— Begin DATA PROVIDED —

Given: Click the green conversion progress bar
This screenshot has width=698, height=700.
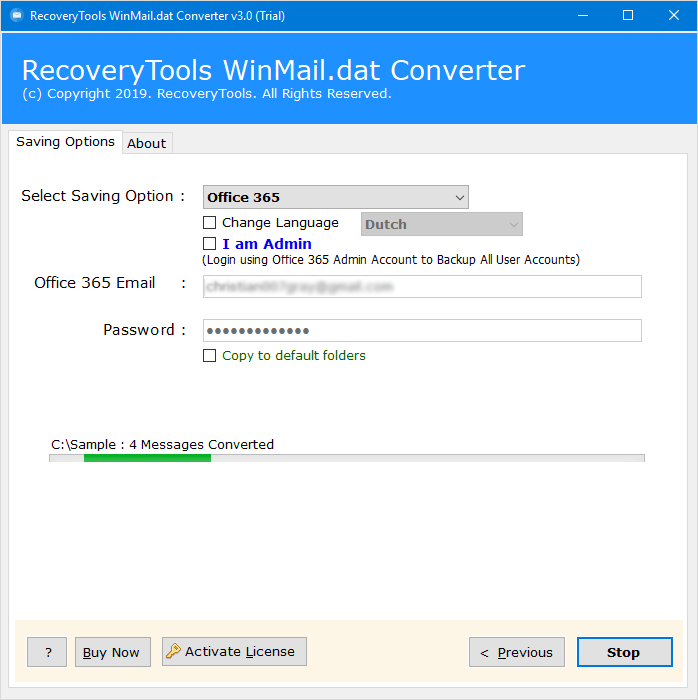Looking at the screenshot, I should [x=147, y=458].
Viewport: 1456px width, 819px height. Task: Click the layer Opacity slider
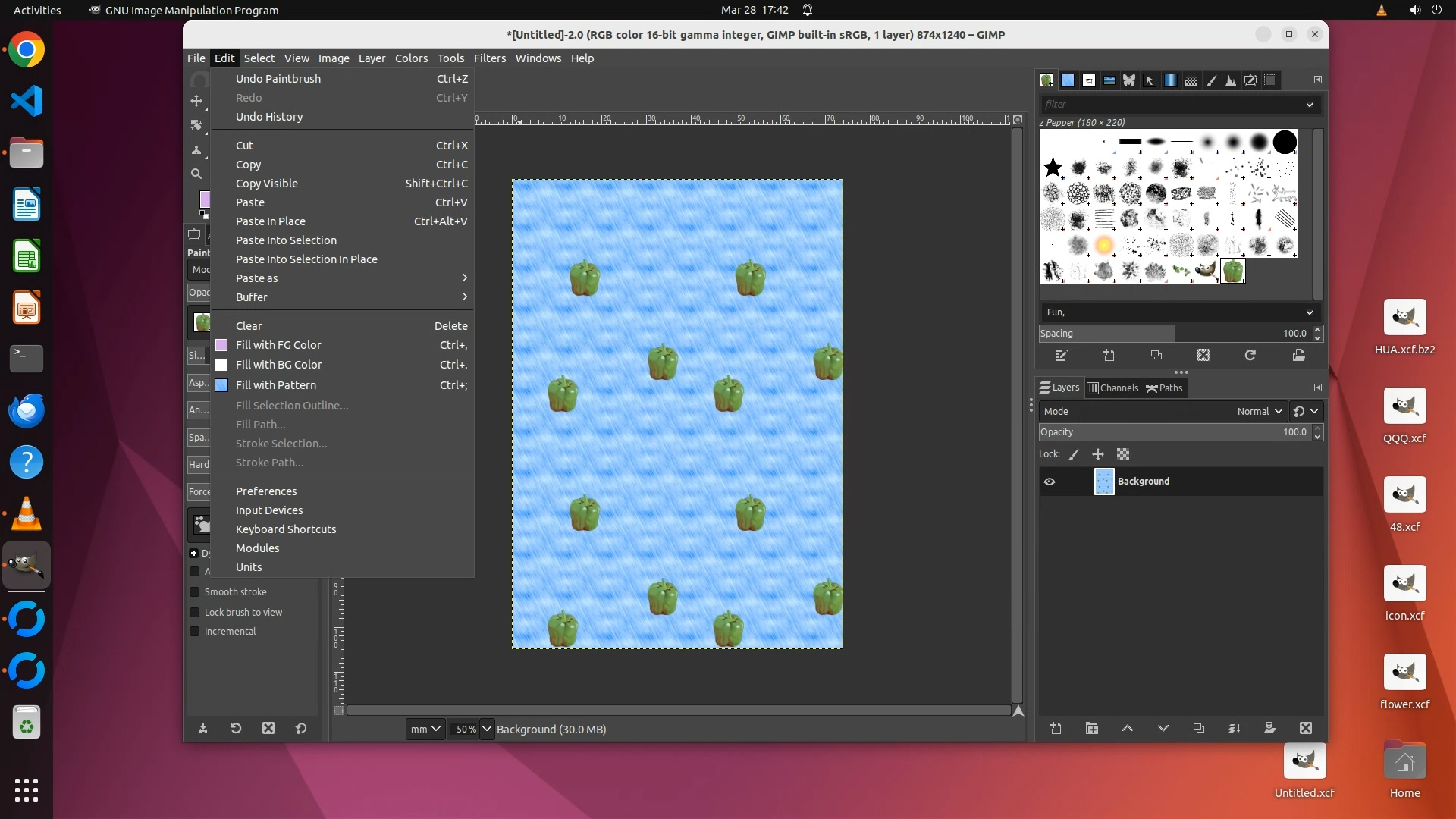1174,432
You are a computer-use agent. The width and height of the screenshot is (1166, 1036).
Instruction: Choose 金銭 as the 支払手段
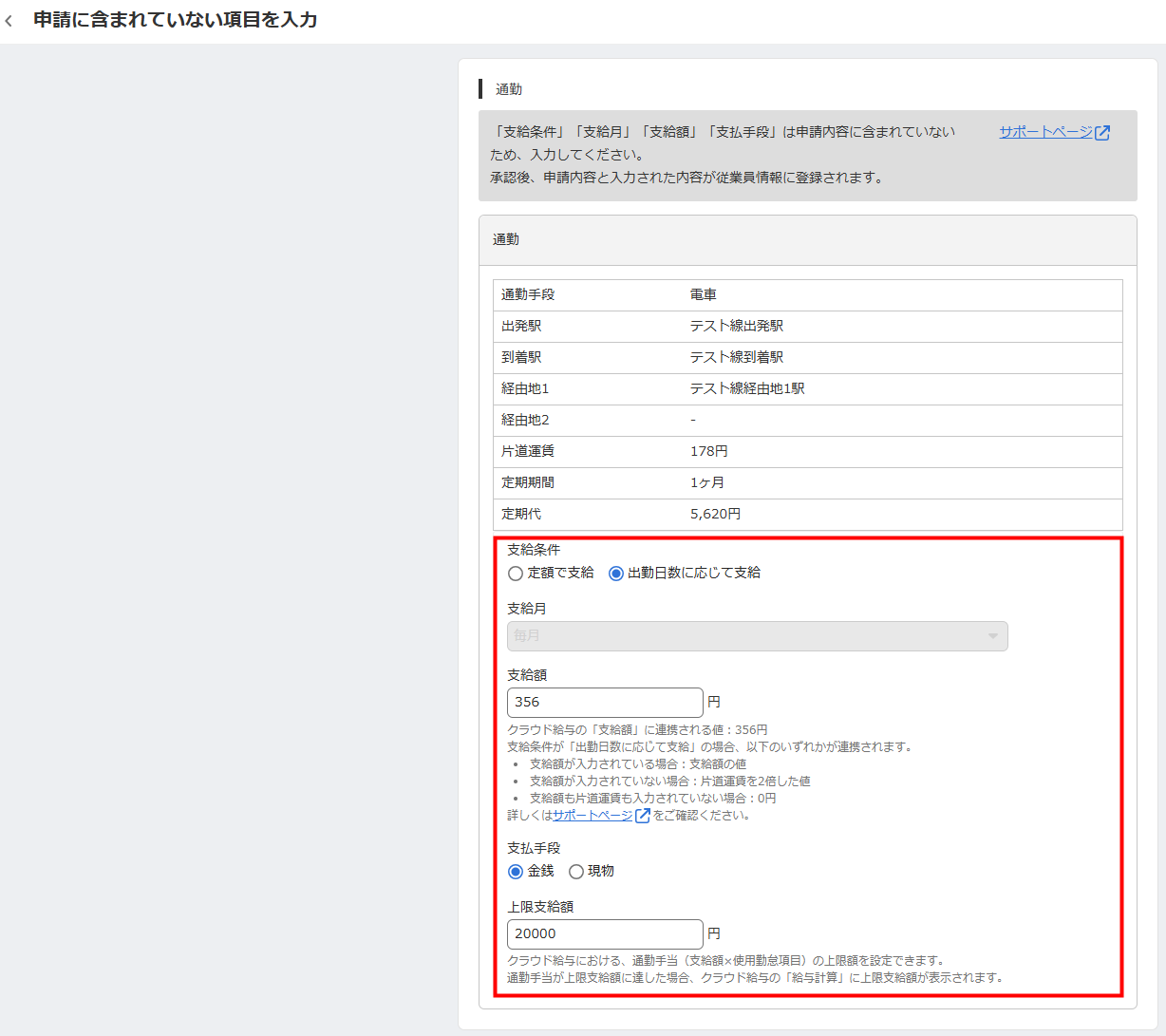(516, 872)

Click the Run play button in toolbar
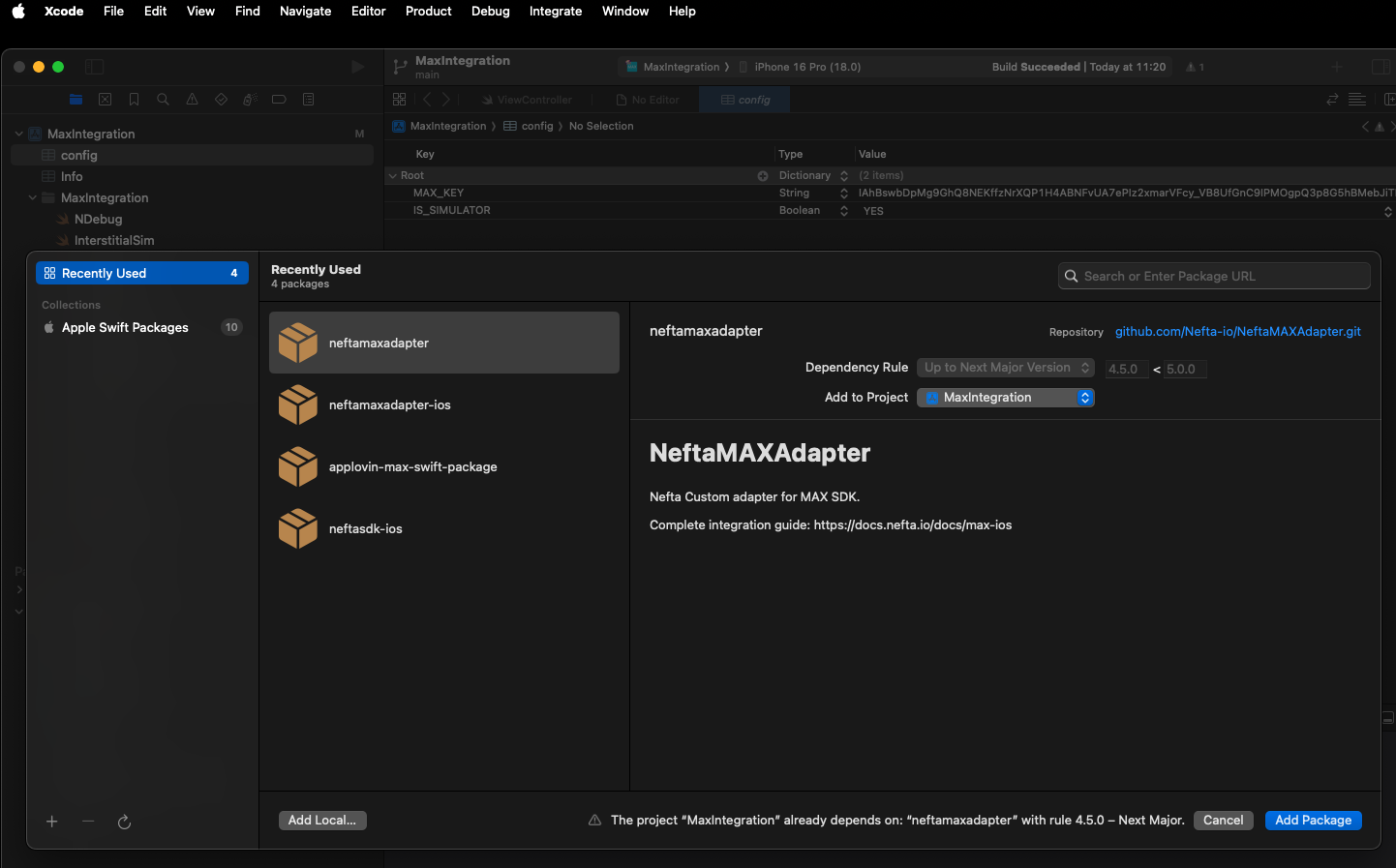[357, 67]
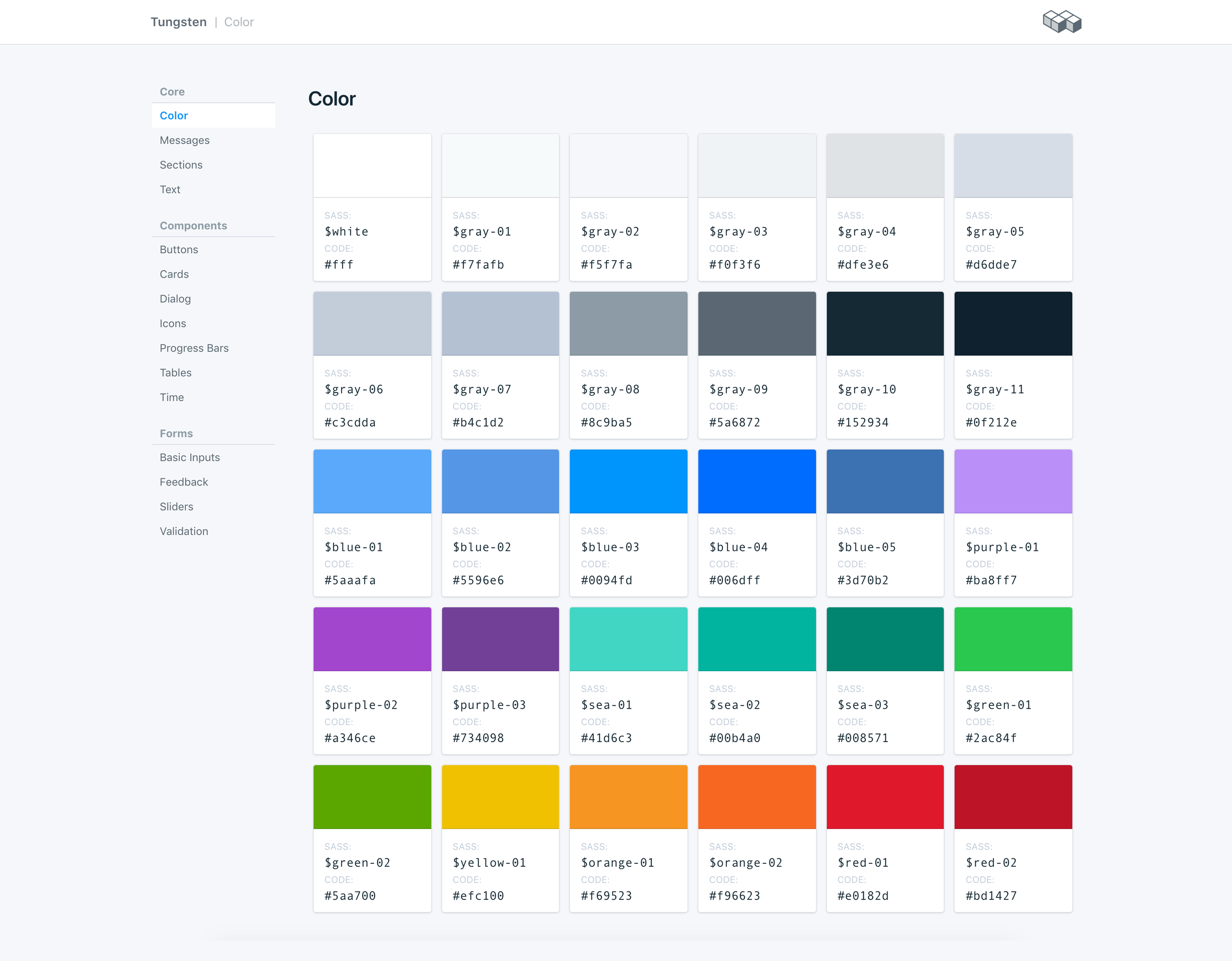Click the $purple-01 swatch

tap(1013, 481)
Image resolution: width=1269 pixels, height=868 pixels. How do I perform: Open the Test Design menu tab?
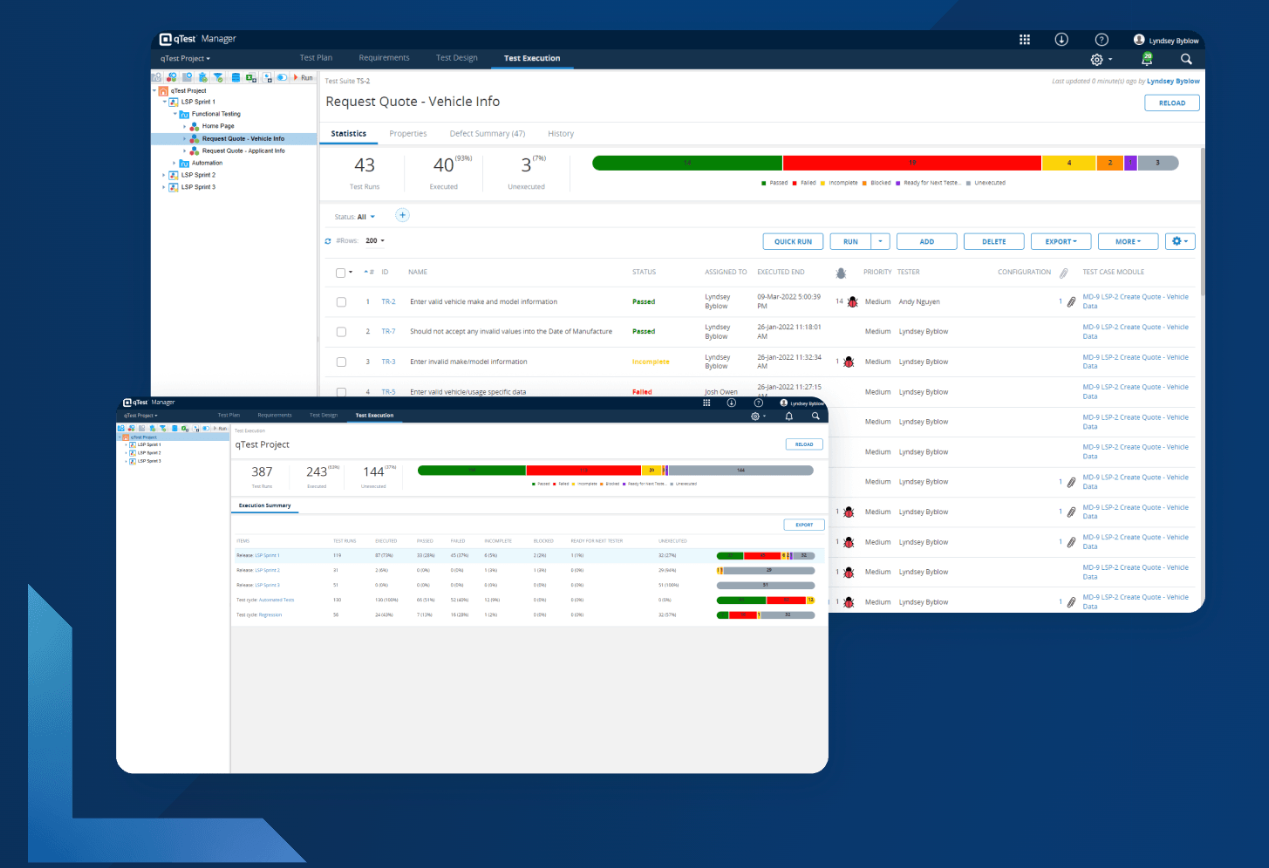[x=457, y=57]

— End DATA PROVIDED —

▸ **YOUR GOAL**
In the lines from the one containing "You are a computer-use" through the last line, change "screenshot" to "screen capture" and give back only those lines, with everything else unchanged. Leave the pictures out.

▸ **SOLUTION FOR THIS EXERCISE**
You are a computer-use agent. The width and height of the screen capture is (1166, 1036).
Instruction: Choose 金銭 as the 支払手段
(516, 872)

Click the Run play button in toolbar
[357, 67]
Click the $purple-01 swatch

tap(1013, 481)
Image resolution: width=1269 pixels, height=868 pixels. How do I perform: Open the Test Design menu tab?
[x=457, y=57]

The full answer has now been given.